### TASK
Copy out every entry, keeping each character the same.

Collected data
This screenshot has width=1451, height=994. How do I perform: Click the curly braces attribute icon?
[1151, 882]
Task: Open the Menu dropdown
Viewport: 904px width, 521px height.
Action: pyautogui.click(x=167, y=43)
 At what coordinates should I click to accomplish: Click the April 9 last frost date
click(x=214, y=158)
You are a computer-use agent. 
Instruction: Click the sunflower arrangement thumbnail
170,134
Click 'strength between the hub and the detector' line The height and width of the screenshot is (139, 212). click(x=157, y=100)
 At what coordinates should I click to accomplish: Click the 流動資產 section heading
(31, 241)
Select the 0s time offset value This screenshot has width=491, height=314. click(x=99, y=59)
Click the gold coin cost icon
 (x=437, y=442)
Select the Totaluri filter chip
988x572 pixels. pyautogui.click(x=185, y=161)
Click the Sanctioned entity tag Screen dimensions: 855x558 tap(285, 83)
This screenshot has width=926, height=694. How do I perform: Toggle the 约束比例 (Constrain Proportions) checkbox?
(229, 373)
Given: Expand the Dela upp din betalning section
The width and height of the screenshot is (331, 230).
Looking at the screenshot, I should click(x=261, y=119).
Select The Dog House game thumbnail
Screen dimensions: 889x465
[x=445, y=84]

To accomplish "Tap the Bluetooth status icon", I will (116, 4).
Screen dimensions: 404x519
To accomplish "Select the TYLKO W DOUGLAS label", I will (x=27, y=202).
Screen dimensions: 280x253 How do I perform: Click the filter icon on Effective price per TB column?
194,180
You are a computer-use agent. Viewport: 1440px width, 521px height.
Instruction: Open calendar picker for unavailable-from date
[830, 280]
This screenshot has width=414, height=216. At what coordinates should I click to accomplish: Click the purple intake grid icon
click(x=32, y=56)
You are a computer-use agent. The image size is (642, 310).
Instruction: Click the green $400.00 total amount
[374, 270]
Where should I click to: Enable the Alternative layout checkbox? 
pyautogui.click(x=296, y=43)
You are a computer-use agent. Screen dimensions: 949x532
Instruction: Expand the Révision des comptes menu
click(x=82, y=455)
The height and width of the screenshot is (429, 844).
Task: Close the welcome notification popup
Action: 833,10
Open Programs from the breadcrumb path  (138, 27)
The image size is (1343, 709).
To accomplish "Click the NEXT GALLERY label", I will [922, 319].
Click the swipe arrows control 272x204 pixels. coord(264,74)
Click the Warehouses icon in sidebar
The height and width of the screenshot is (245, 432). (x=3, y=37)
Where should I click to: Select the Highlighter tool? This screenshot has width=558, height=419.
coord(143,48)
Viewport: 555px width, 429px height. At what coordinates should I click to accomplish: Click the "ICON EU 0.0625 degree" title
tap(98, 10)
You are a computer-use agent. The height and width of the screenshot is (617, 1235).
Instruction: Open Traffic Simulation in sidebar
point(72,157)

### RESULT FOR THIS TASK
This screenshot has width=1451, height=994. How do I perform: Click the curly braces attribute icon?
[1151, 882]
Task: Open the Menu dropdown
Viewport: 904px width, 521px height.
Action: pyautogui.click(x=167, y=43)
 At what coordinates should I click to accomplish: Click the April 9 last frost date
click(x=214, y=158)
You are a computer-use agent. 
Instruction: Click the sunflower arrangement thumbnail
170,134
Click 'strength between the hub and the detector' line The height and width of the screenshot is (139, 212). click(x=157, y=100)
 At what coordinates should I click to accomplish: Click the 流動資產 section heading
(31, 241)
Select the 0s time offset value This screenshot has width=491, height=314. click(x=99, y=59)
Click the gold coin cost icon
 (x=437, y=442)
Select the Totaluri filter chip
988x572 pixels. pyautogui.click(x=185, y=161)
Click the Sanctioned entity tag Screen dimensions: 855x558 tap(285, 83)
This screenshot has width=926, height=694. How do I perform: Toggle the 约束比例 (Constrain Proportions) checkbox?
(229, 373)
Given: Expand the Dela upp din betalning section
The width and height of the screenshot is (331, 230).
Looking at the screenshot, I should click(x=261, y=119).
Select The Dog House game thumbnail
Screen dimensions: 889x465
[x=445, y=84]

To accomplish "Tap the Bluetooth status icon", I will (116, 4).
Screen dimensions: 404x519
To accomplish "Select the TYLKO W DOUGLAS label", I will (x=27, y=202).
Screen dimensions: 280x253 How do I perform: Click the filter icon on Effective price per TB column?
194,180
You are a computer-use agent. Viewport: 1440px width, 521px height.
Instruction: Open calendar picker for unavailable-from date
[830, 280]
This screenshot has width=414, height=216. At what coordinates should I click to accomplish: Click the purple intake grid icon
click(x=32, y=56)
You are a computer-use agent. The image size is (642, 310).
Instruction: Click the green $400.00 total amount
[374, 270]
Where should I click to: Enable the Alternative layout checkbox? 
pyautogui.click(x=296, y=43)
You are a computer-use agent. Screen dimensions: 949x532
Instruction: Expand the Révision des comptes menu
click(x=82, y=455)
The height and width of the screenshot is (429, 844).
Task: Close the welcome notification popup
Action: 833,10
Open Programs from the breadcrumb path  (138, 27)
The image size is (1343, 709).
To accomplish "Click the NEXT GALLERY label", I will [922, 319].
Click the swipe arrows control 272x204 pixels. coord(264,74)
Click the Warehouses icon in sidebar
The height and width of the screenshot is (245, 432). (x=3, y=37)
Where should I click to: Select the Highlighter tool? This screenshot has width=558, height=419.
coord(143,48)
Viewport: 555px width, 429px height. At what coordinates should I click to accomplish: Click the "ICON EU 0.0625 degree" title
tap(98, 10)
You are a computer-use agent. The height and width of the screenshot is (617, 1235).
Instruction: Open Traffic Simulation in sidebar
point(72,157)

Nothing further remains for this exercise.